Your help is greatly appreciated to the progress of our work,
Thanks for posting in our communities.
The Intel® Wireless Bluetooth® shares hardware with the Intel® Wireless Adapter on the computer. What Bluetooth* specification is supported on each adapter is specified on the adapter product brief general information. For example, the Intel® Dual Band Wireless-AC 8265 comes with Bluetooth 4,2 BLE:
- https://www.intel.com/content/dam/www/public/us/en/documents/product-briefs/dual-band-wireless-ac-82... Intel® Dual Band Wireless-AC 8265 Product Brief
What are the wireless adapters models on the systems that can work with the central via Bluetooth vs the ones that can't?
You are getting us on the right track, thanks.

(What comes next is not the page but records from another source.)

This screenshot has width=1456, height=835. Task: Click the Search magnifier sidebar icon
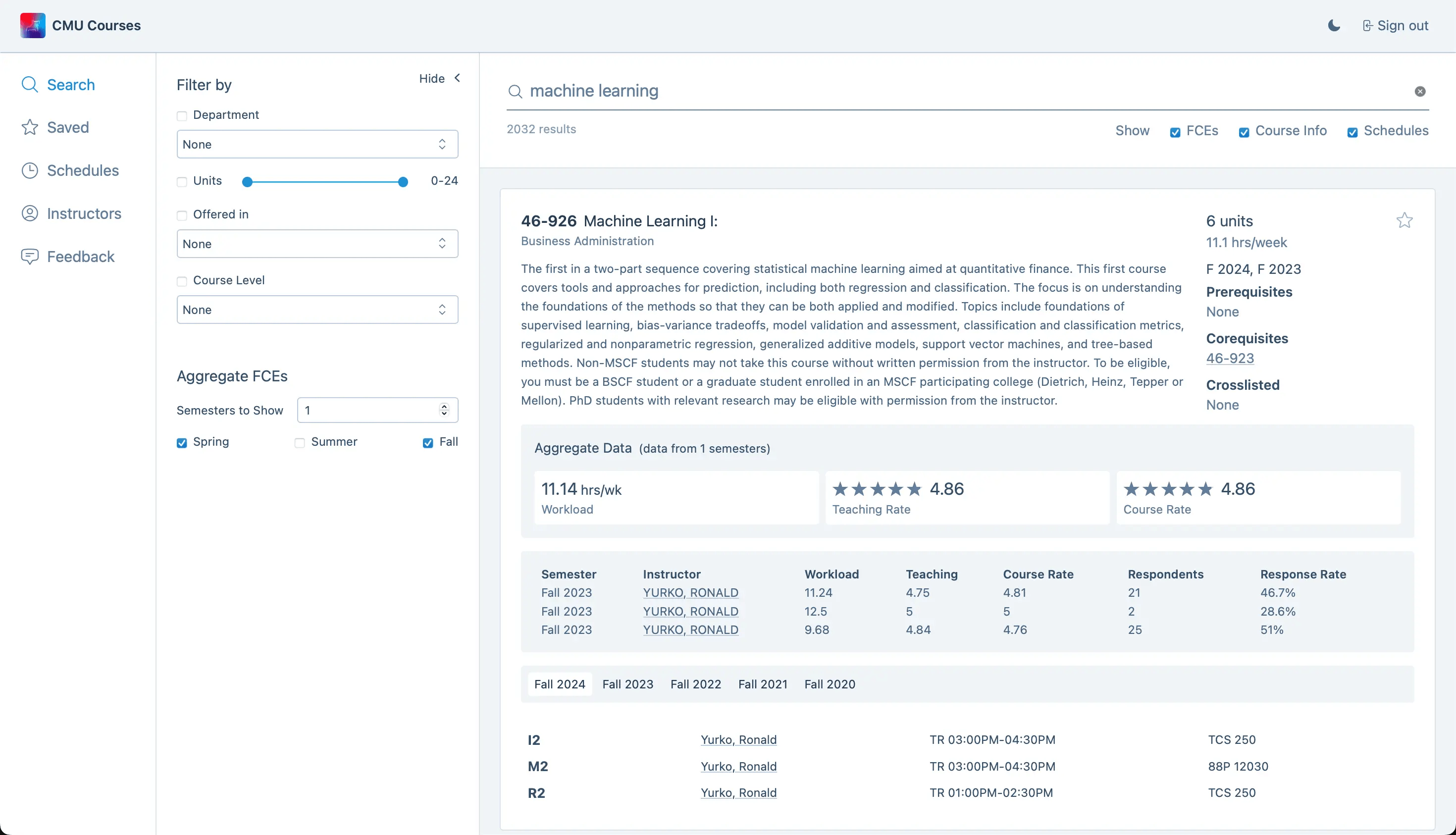30,85
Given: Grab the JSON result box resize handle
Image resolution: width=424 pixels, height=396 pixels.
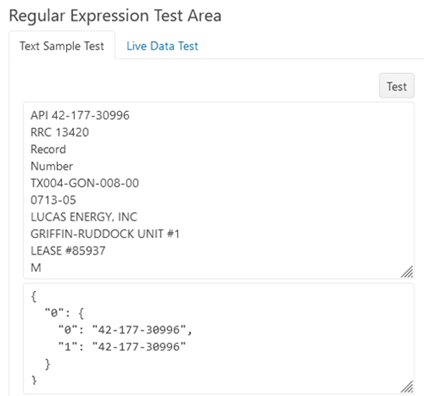Looking at the screenshot, I should coord(407,387).
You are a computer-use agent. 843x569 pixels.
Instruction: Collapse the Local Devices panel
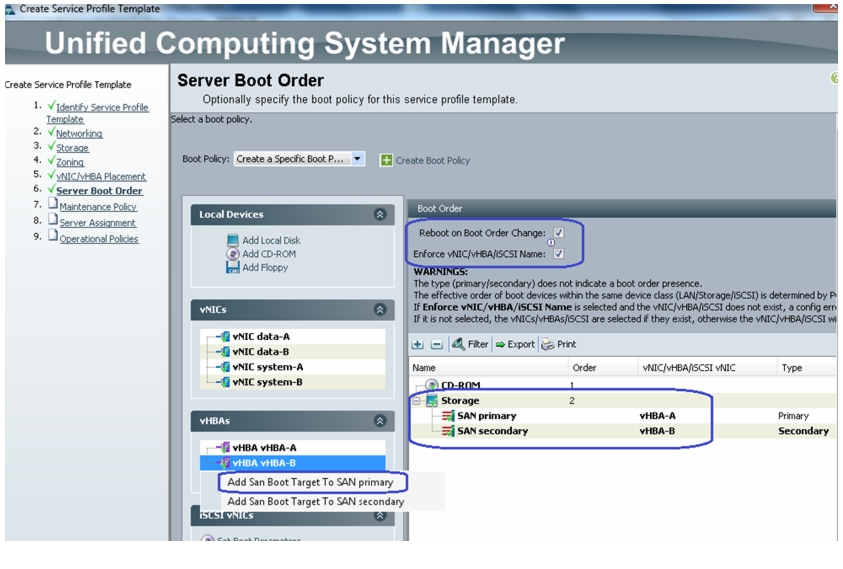pos(380,214)
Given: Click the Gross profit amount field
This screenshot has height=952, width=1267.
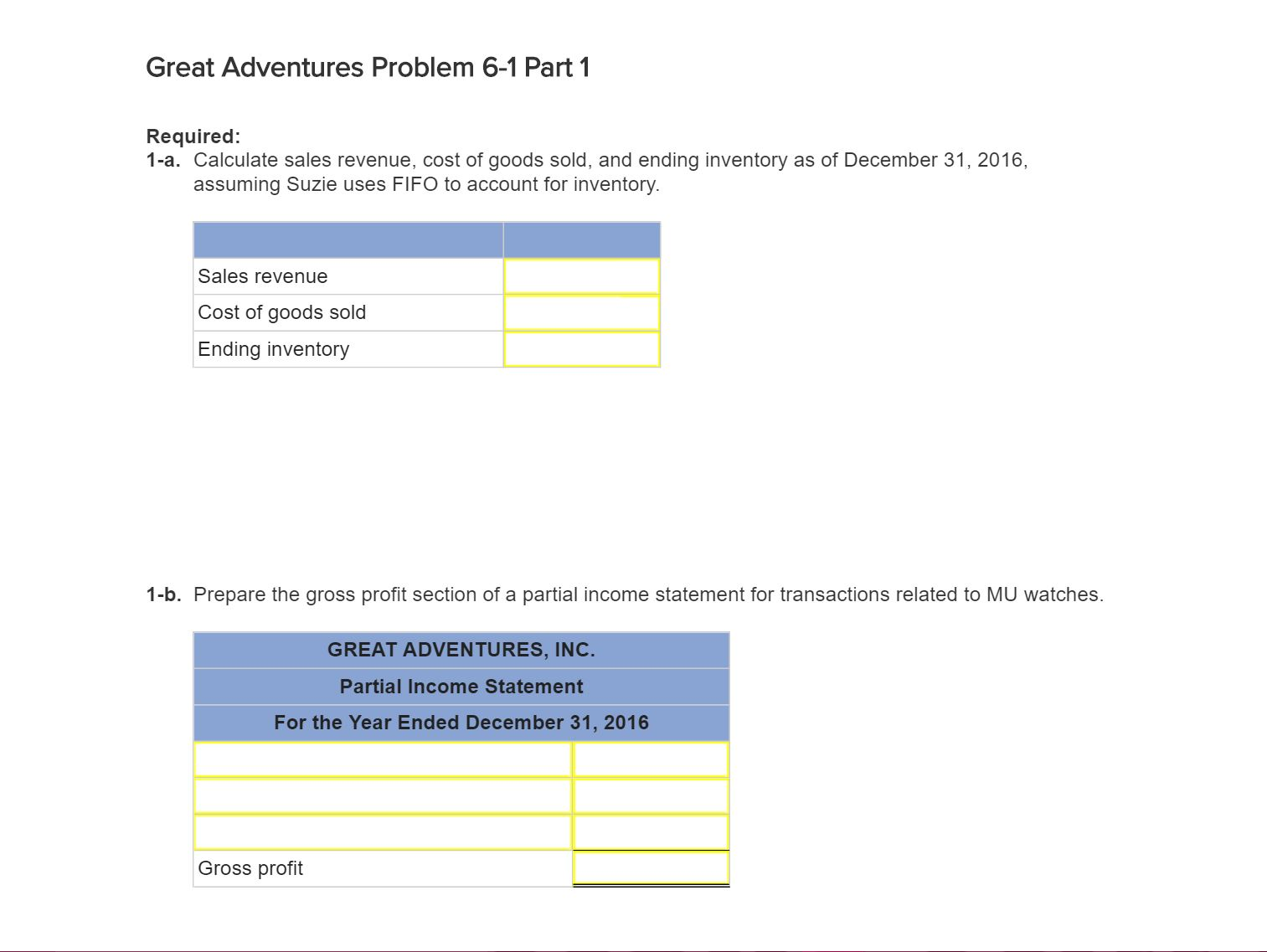Looking at the screenshot, I should point(651,868).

For the two test systems we have currently (today) in house for which 1 works in LE Peripheral and the other does not, the wireless adapters are:
- Intel Dual-Band Wireless-AC 8265 : For which in Device Manager, we find that the Bluetooth Radio does support Low Energy Peripheral Role
- Intel Dual-Band Wireless AC 3165 : For which in Device Manager, we find that the Bluetooth radio does not support Low Energy Peripheral Role
However, when looking at the 3165 Product Brief, I cannot find an explicit mentioning of whether it supports Peripheral Role or not.
Intel Dual Band Wireless AC 3165 Product Brief
Are there more elaborate datasheets available (apart from the Product Brief) that display all Bluetooth features (or services) supported by the Chipset?

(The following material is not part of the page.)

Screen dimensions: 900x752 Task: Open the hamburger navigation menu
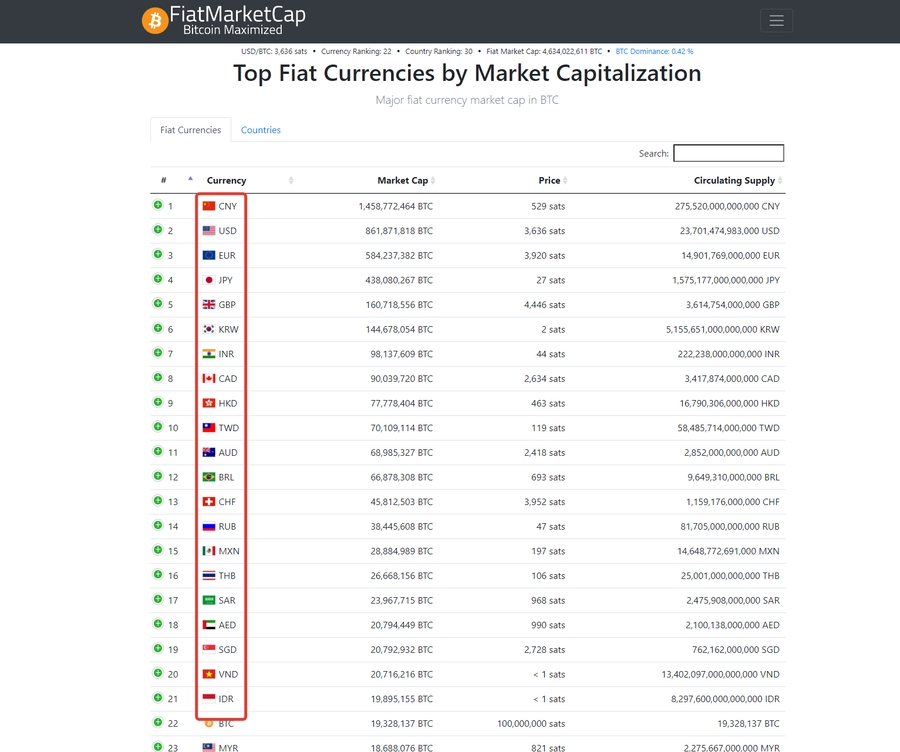tap(776, 21)
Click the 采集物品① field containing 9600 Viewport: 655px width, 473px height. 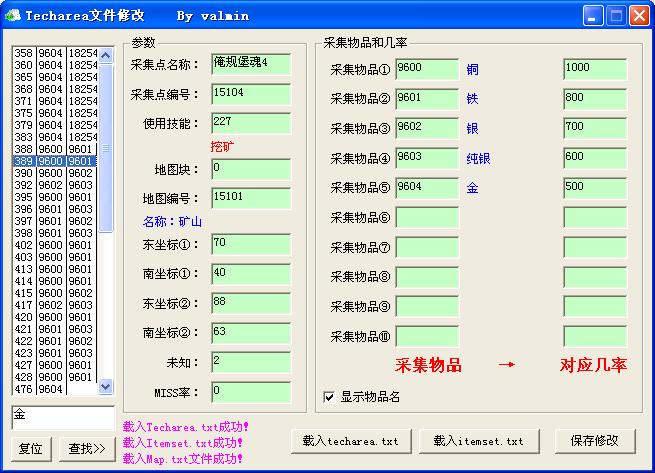point(426,69)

This will help us select machines (Windows 10 systems) with an Intel chipset of which we know beforehand that it supports Peripheral role.
Thanks for your reply.
Both Intel® Dual-Band Wireless-AC 8265 and Intel® Dual-Band Wireless AC 3165 support Bluetooth 4.2 BLE. This tell us not all adapters support multi-role even if compliant with the same Bluetooth standard. Since some features are modified by OEM (Original Equipment Manufacturer) when integrating the cards on their systems, it's not safe to assume all Bluetooth 4.X BLE adapters support Peripheral role.
Datasheets and more complex specifications for Intel® Wireless adapters are provided directly to OEM and aren't publicly available.
I'll review this thread with out engineers to confirm if there's a certain way to identify if a system supports Bluetooth LE Peripheral role before purchasing it. We'll let you know as soon we have news.
Thanks for your patience.
After consulting with our engineers we learned that all BT/BLE features are optional to implement. Even if an adapter is BT 4.X compliant, this does not guarantee that a capability present on a different adapter will be supported.
Intel wireless adapters released after 2015 (such as Intel® Dual Band Wireless-AC 8265) support BLE Peripheral role. You can find the launch date for our adapters at our https://ark.intel.com/ Product Specification site. However, please confirm with the OEM before purchasing.
Even though Windows 10* updates automatically, it is important to keep in mind that Windows 10* Redstone 2 (1703) is required for BLE Peripheral role support.
Please let us know if there's anything else we can do for you.